[Collected data entries]

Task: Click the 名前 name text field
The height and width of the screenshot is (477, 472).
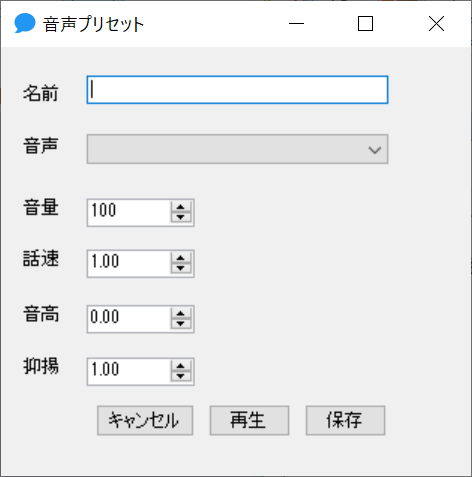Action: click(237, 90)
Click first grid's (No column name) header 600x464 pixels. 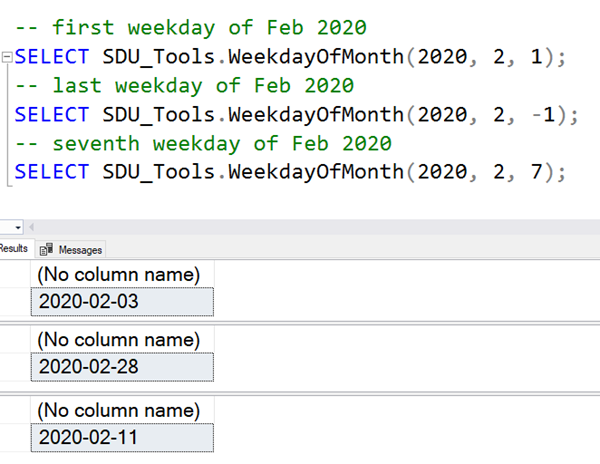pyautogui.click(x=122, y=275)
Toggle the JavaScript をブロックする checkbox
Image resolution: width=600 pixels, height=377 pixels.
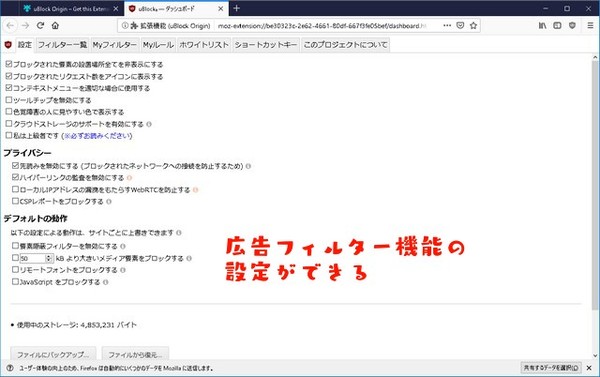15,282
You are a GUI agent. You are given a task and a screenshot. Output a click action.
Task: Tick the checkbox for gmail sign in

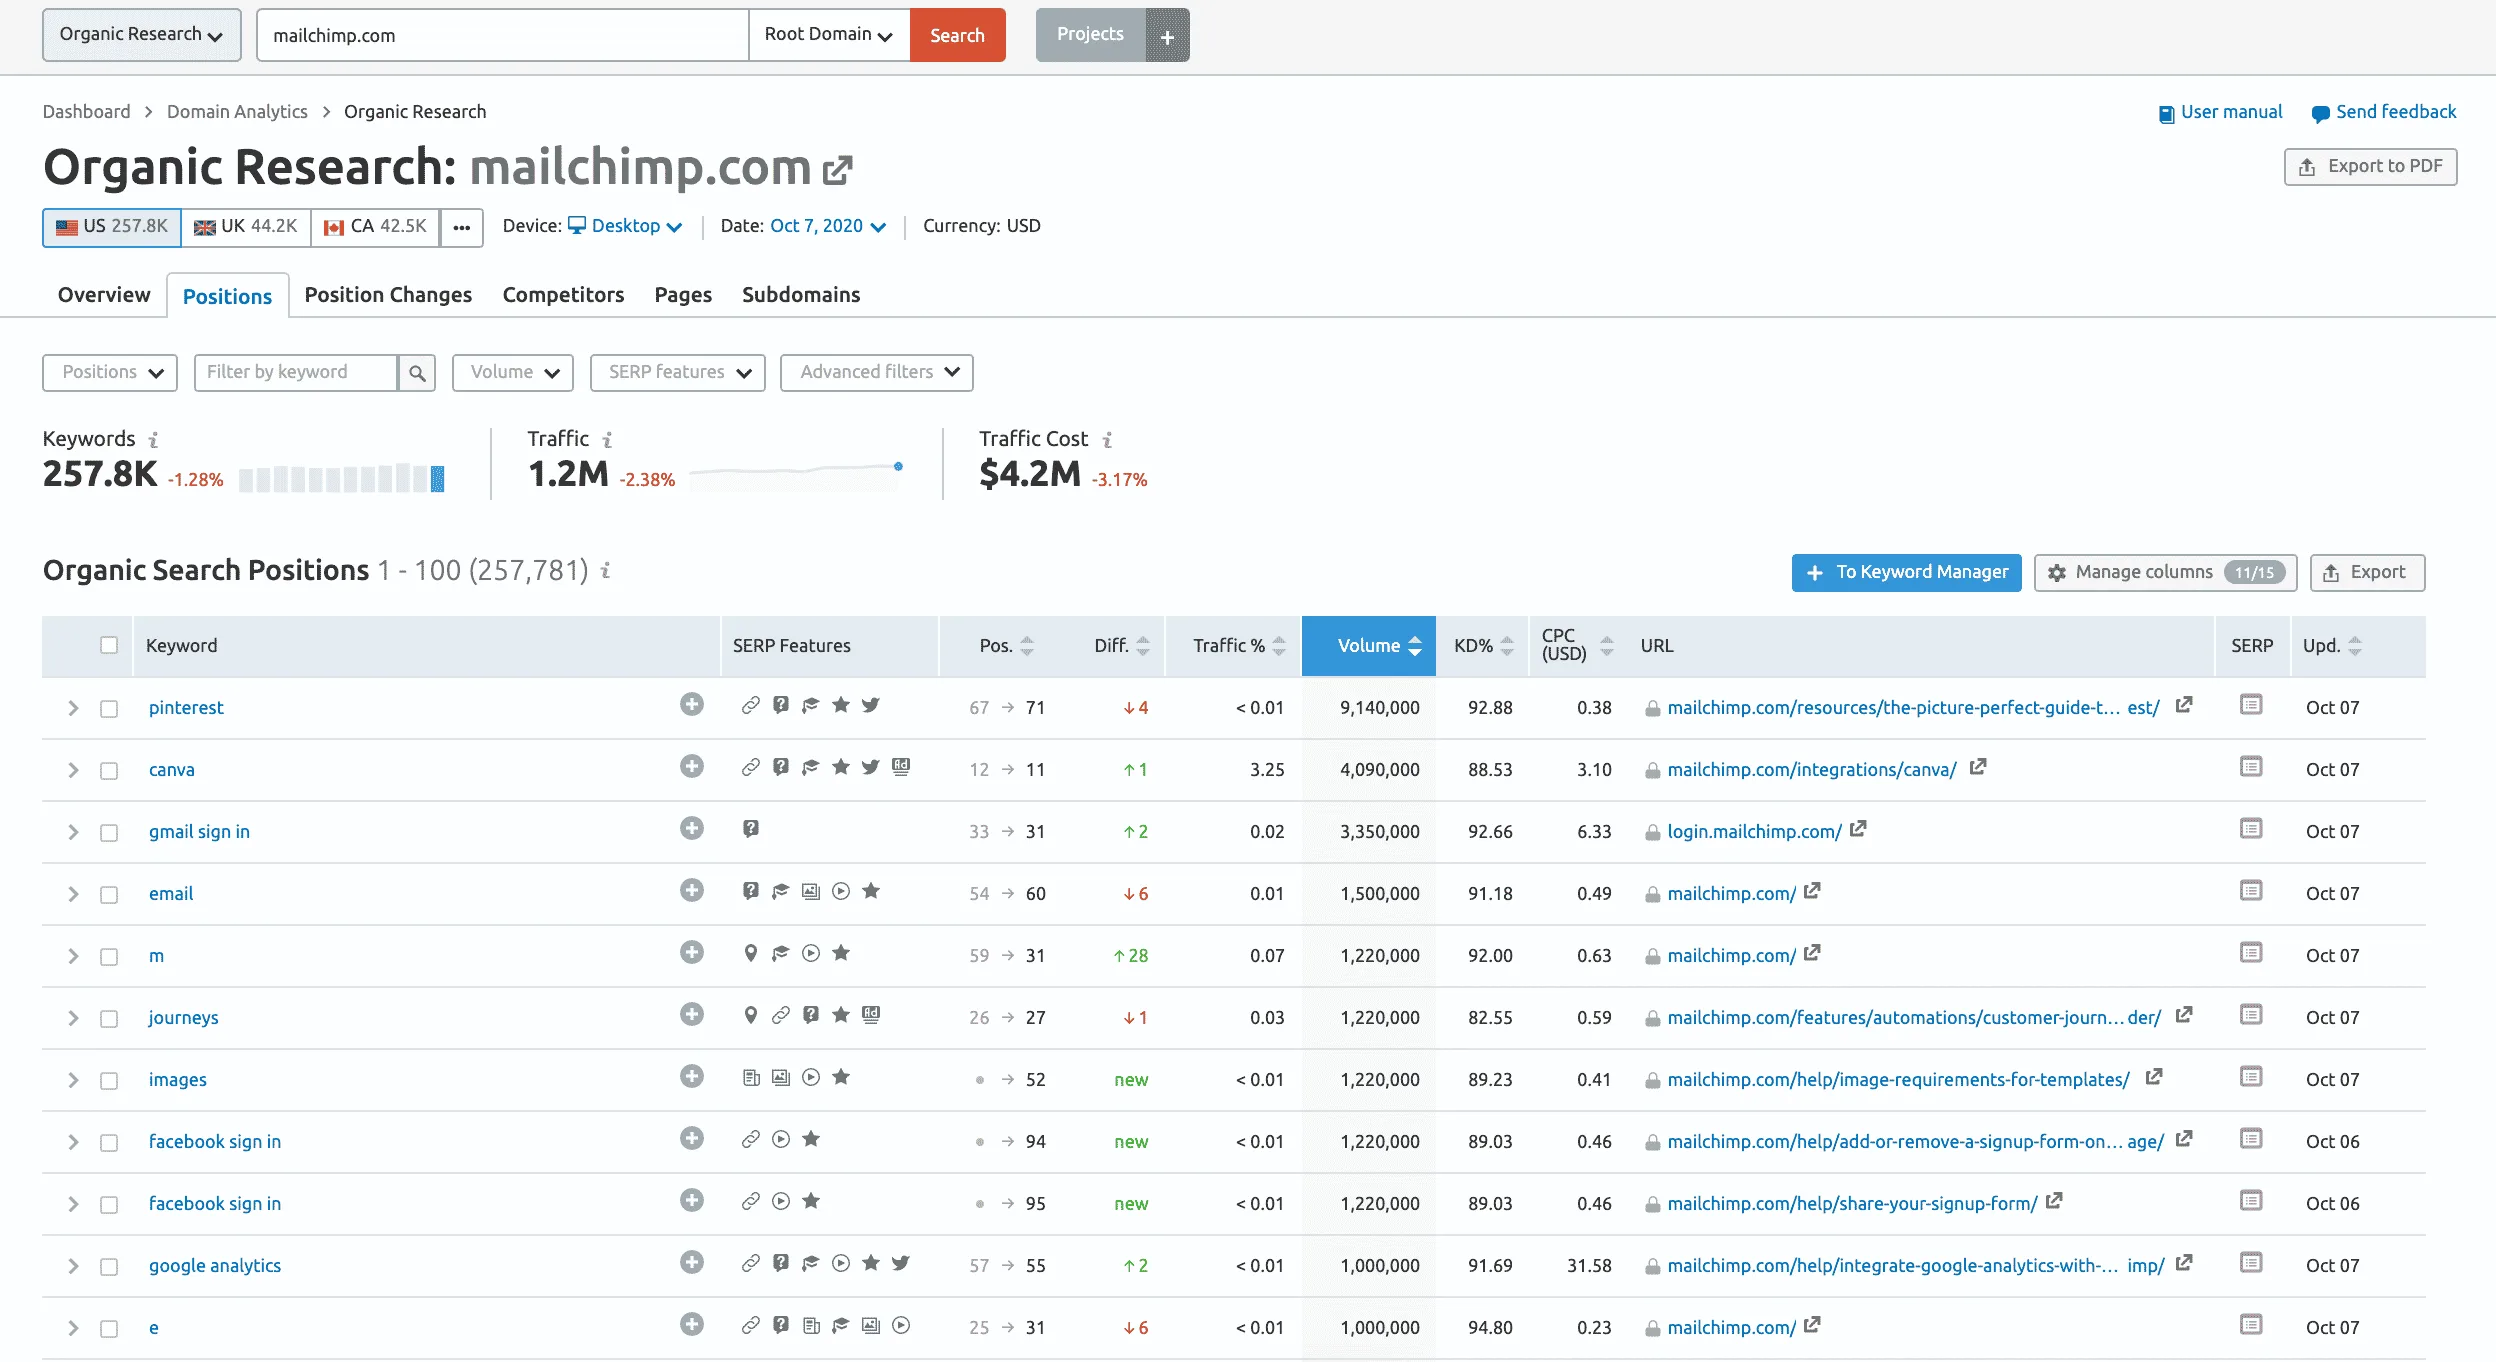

Exercise
Your answer must be an exact copy of the lines from the line with "You are a GUI" to the final line of the data, both ends included, and no pictures.

Exercise response
You are a GUI agent. You are given a task and a screenshot. Output a click action.
Task: Tick the checkbox for gmail sign in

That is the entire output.